そして、〈ダムは長岡郡本山町吉野と土佐郡土佐町中島で吉野川を横断している堤長450m、標高106mの直立式重力コンクリートダム〉である。〈大きなダムでこの方式は例が少なく(略)有名である。〉この堰堤を、直下から見上げると、その大きさに圧倒されてしまう。                
 だが、このダム建設のため〈上流の土佐郡大川村では主な集落が水没し、多くの耕地を失い、村役場も移転した。水没世帯356、うち大川村158、土佐町154である〉。
 しかも、年間使用水量のうち徳島県へ47・8%、香川県へ28・8%、愛媛県へ18・7%、高知県へは4・5%と、犠牲の割に地元への見返りは少ないという。

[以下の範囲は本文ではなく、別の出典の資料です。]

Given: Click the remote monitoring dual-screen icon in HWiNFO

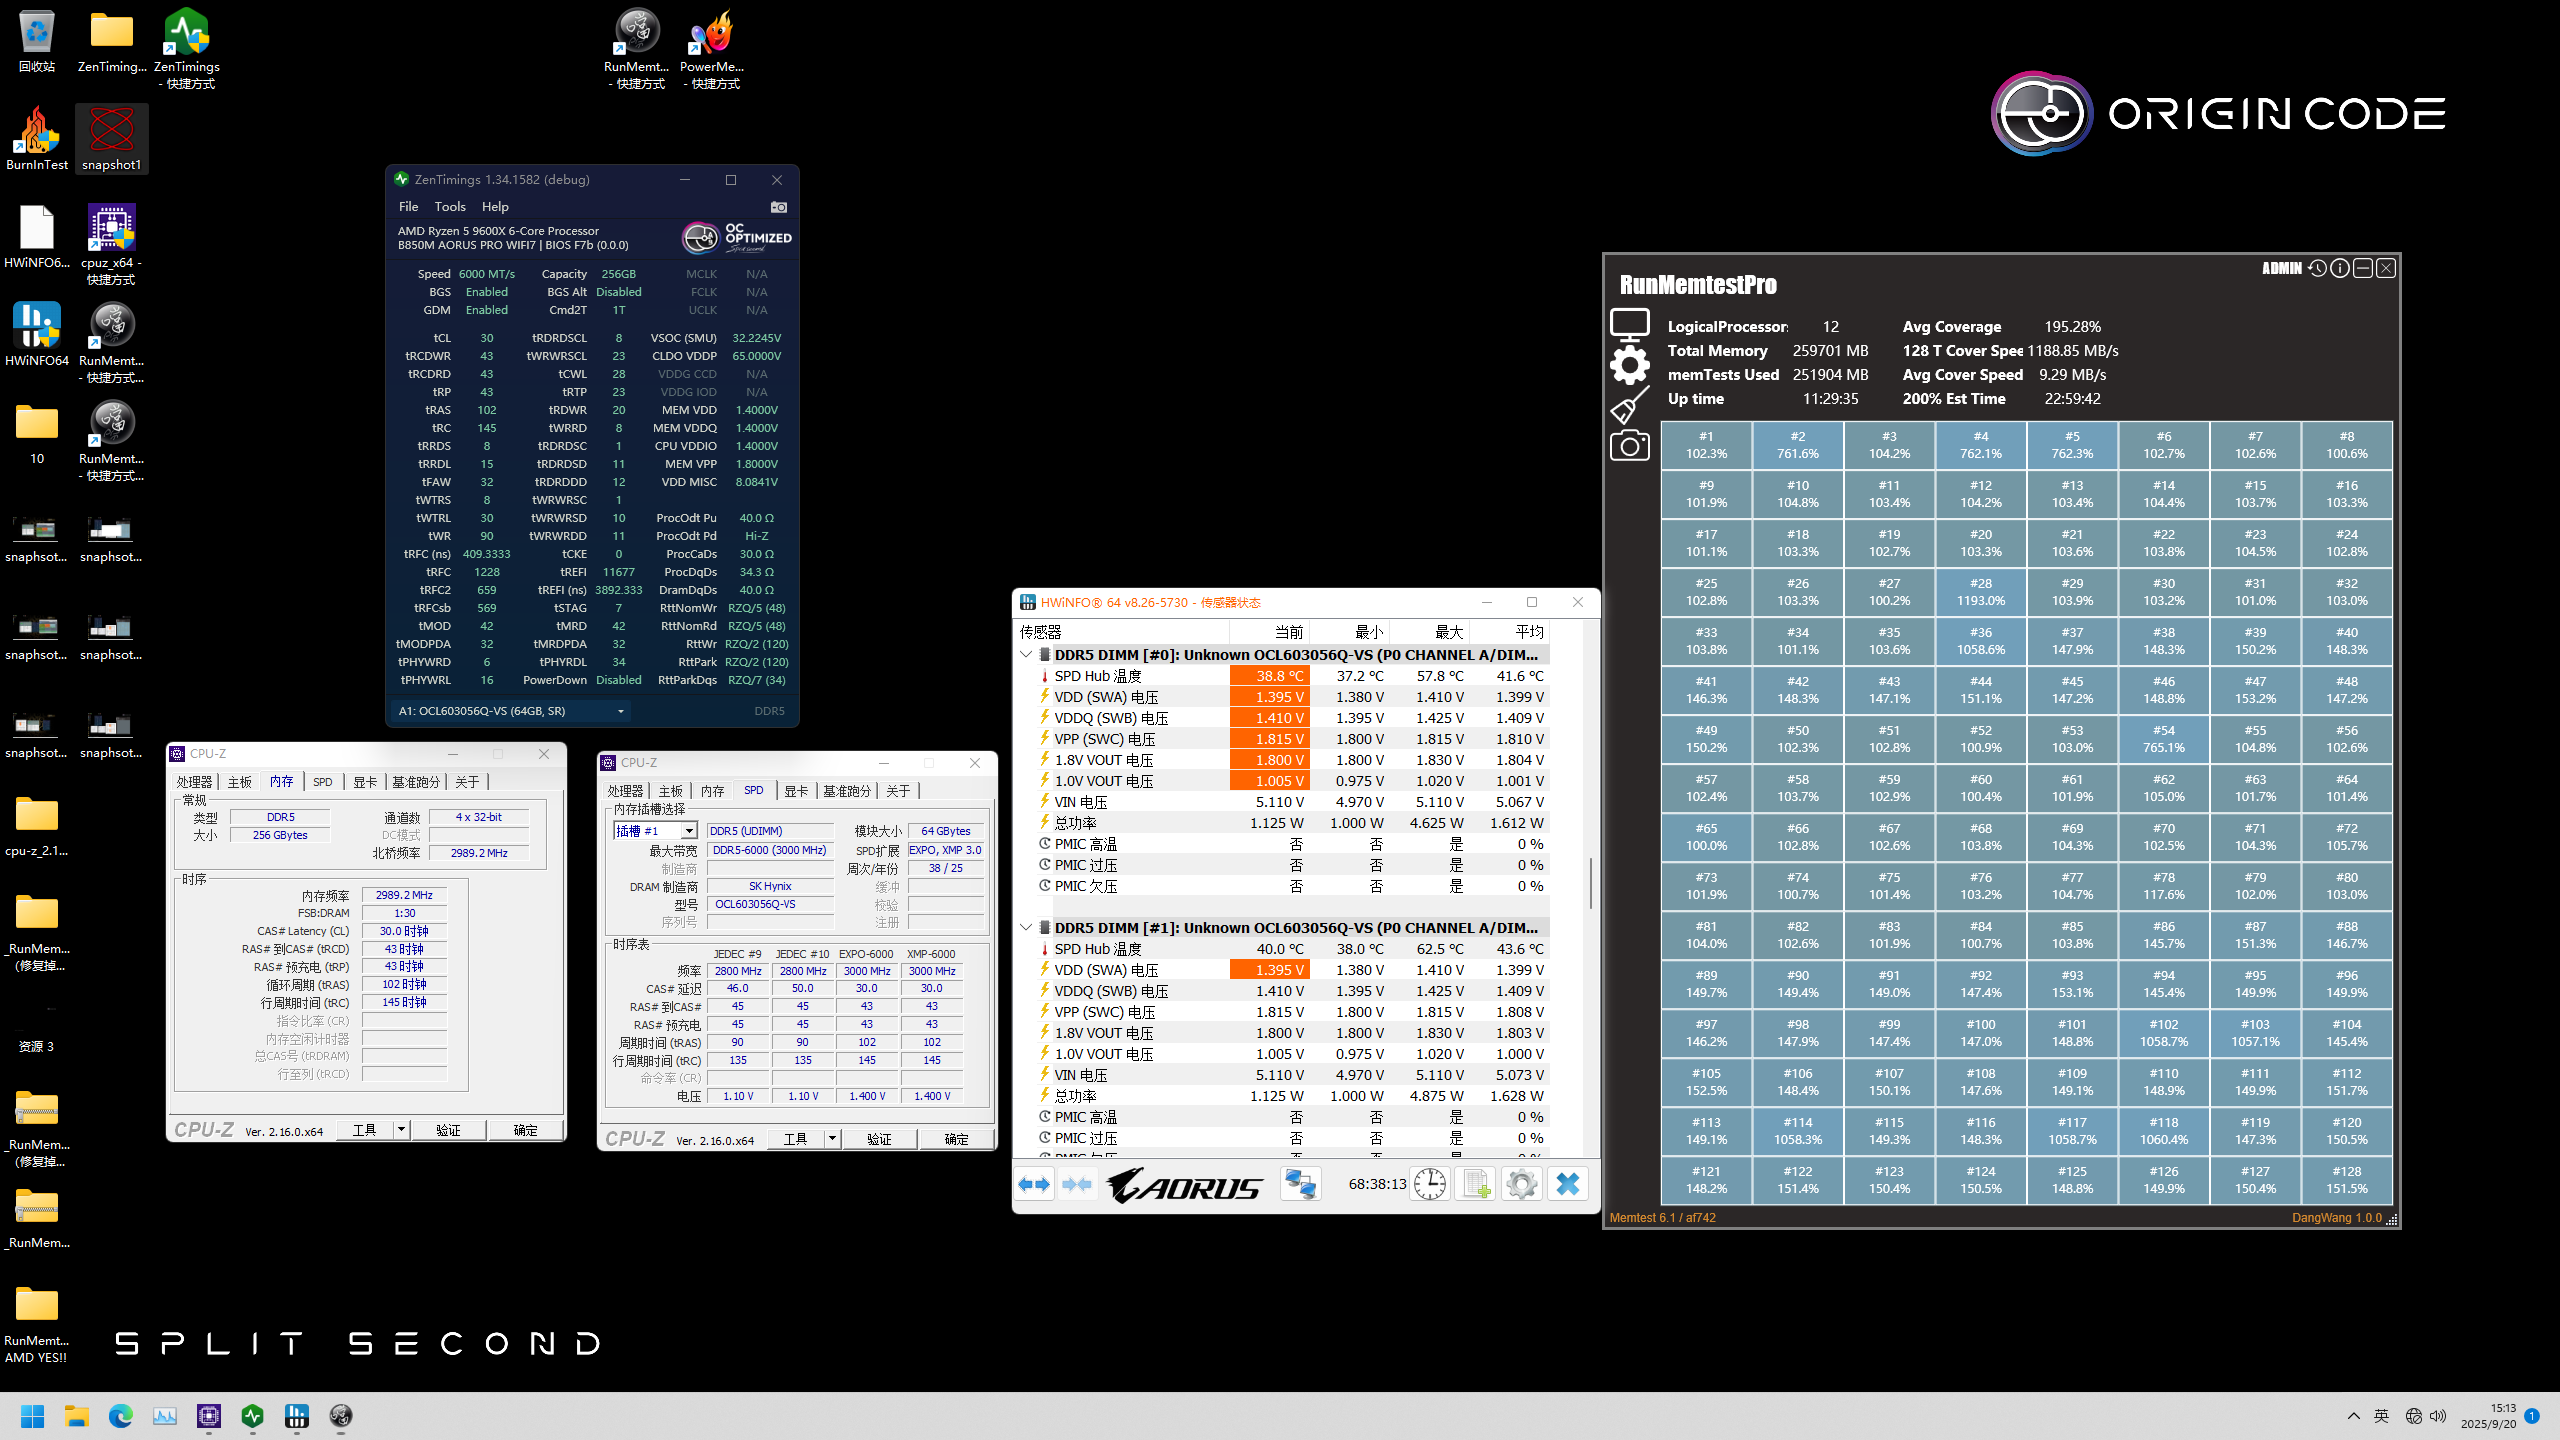Looking at the screenshot, I should (x=1301, y=1184).
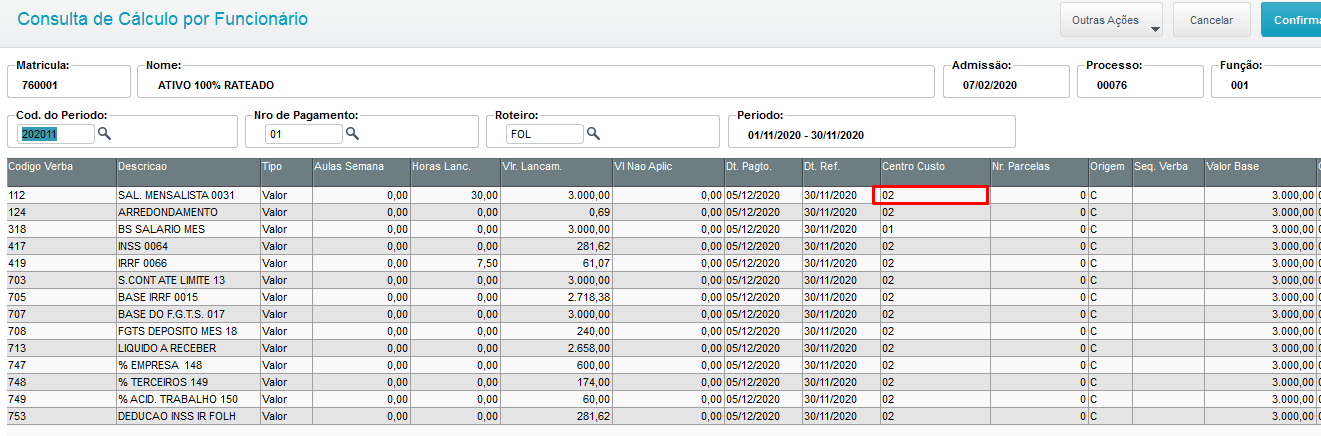This screenshot has height=436, width=1321.
Task: Click the Cod. do Periodo input field
Action: [x=56, y=133]
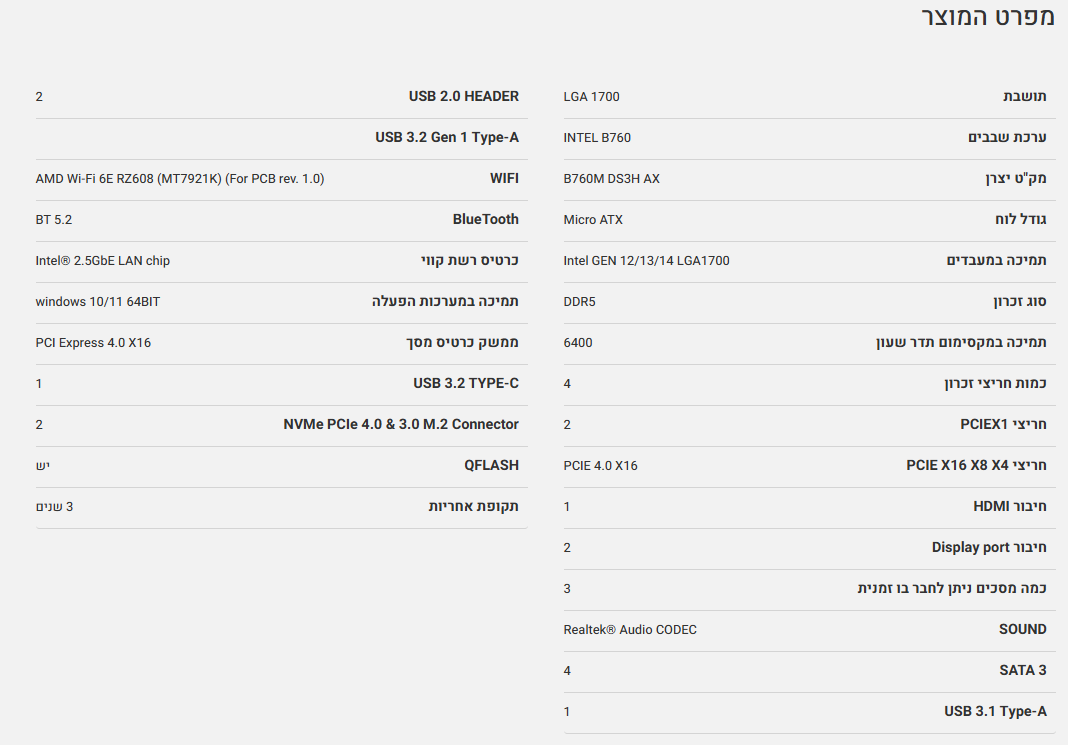
Task: Select the DDR5 memory type value
Action: 579,302
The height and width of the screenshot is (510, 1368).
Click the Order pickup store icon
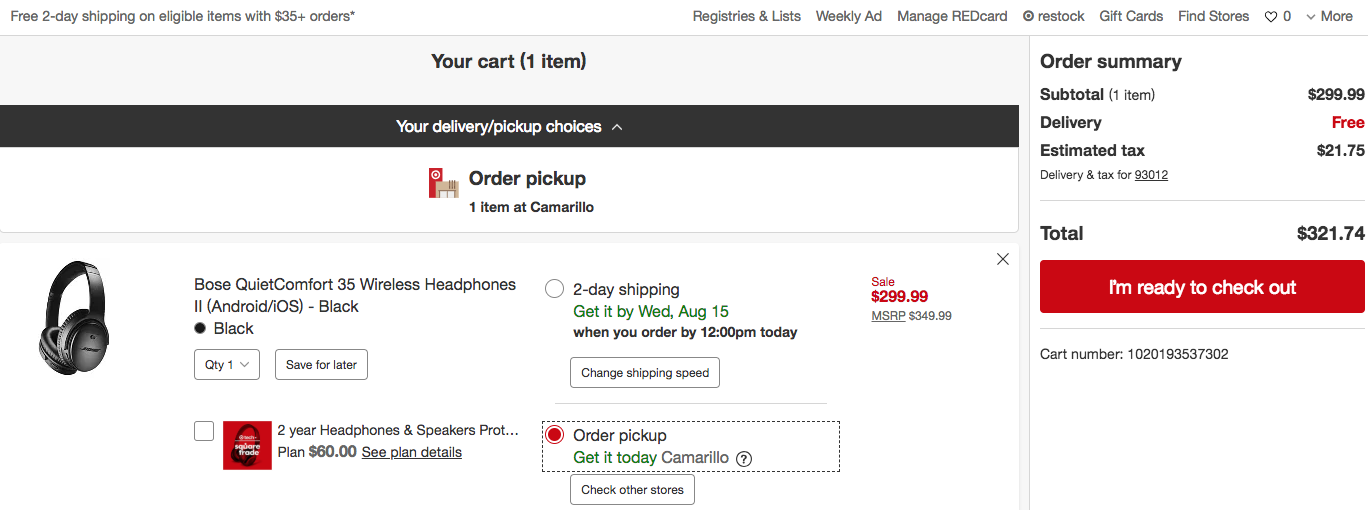pos(443,183)
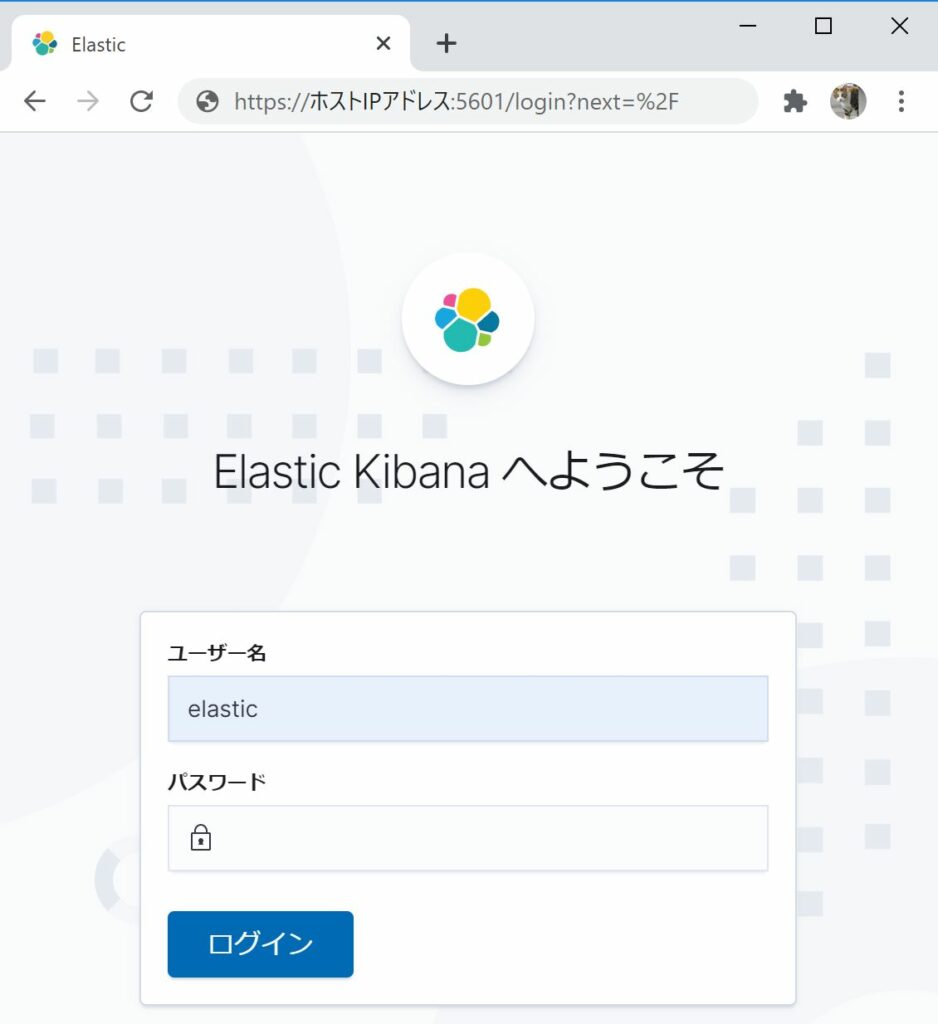This screenshot has height=1024, width=938.
Task: Click the site information globe icon
Action: (206, 100)
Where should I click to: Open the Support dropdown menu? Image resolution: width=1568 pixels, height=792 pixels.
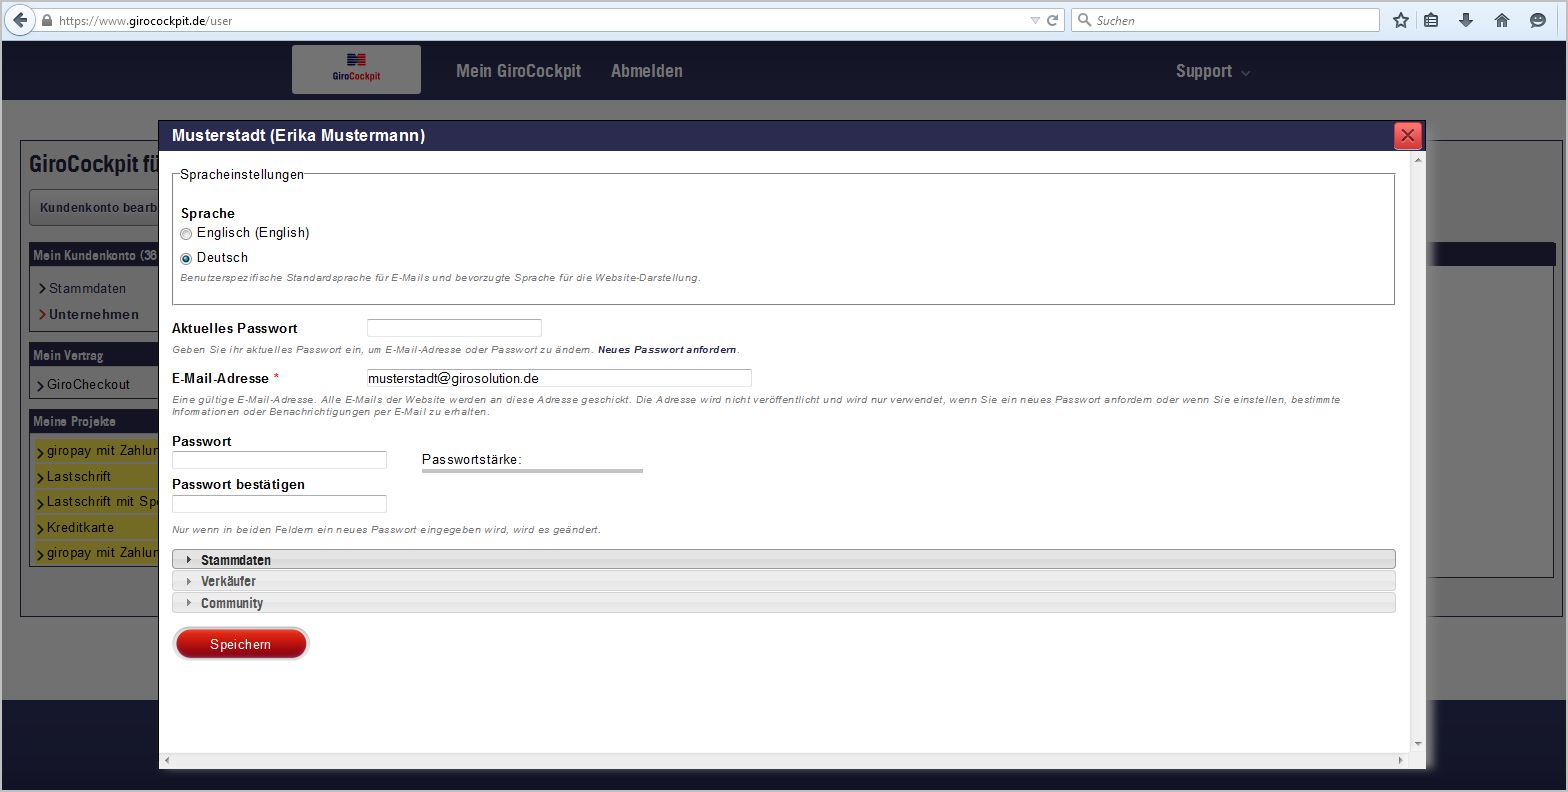click(x=1212, y=71)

 ダム上流の湖岸には、道路などが整備されたものの、大川村の人口は約400人と寂れた。
 車を走らせていると、道路沿いにサルが突然飛び出してきて驚いた。村役場近くに、旧保育所の建物を利用した「村の駅」ともいえる小さな休憩所がる。地元の青年たちが、土・日に開設している。村特産のハチミツや玉緑茶などを販売していた。

 ダムの通水後、一時期吉野川の濁りが問題になった。その頃「本山町史」を執筆中であったから、取材に出かけてみた。地元の小学生が、濁り水の吉野川の絵しか描かないと聞き、唖然としたことを思い出す。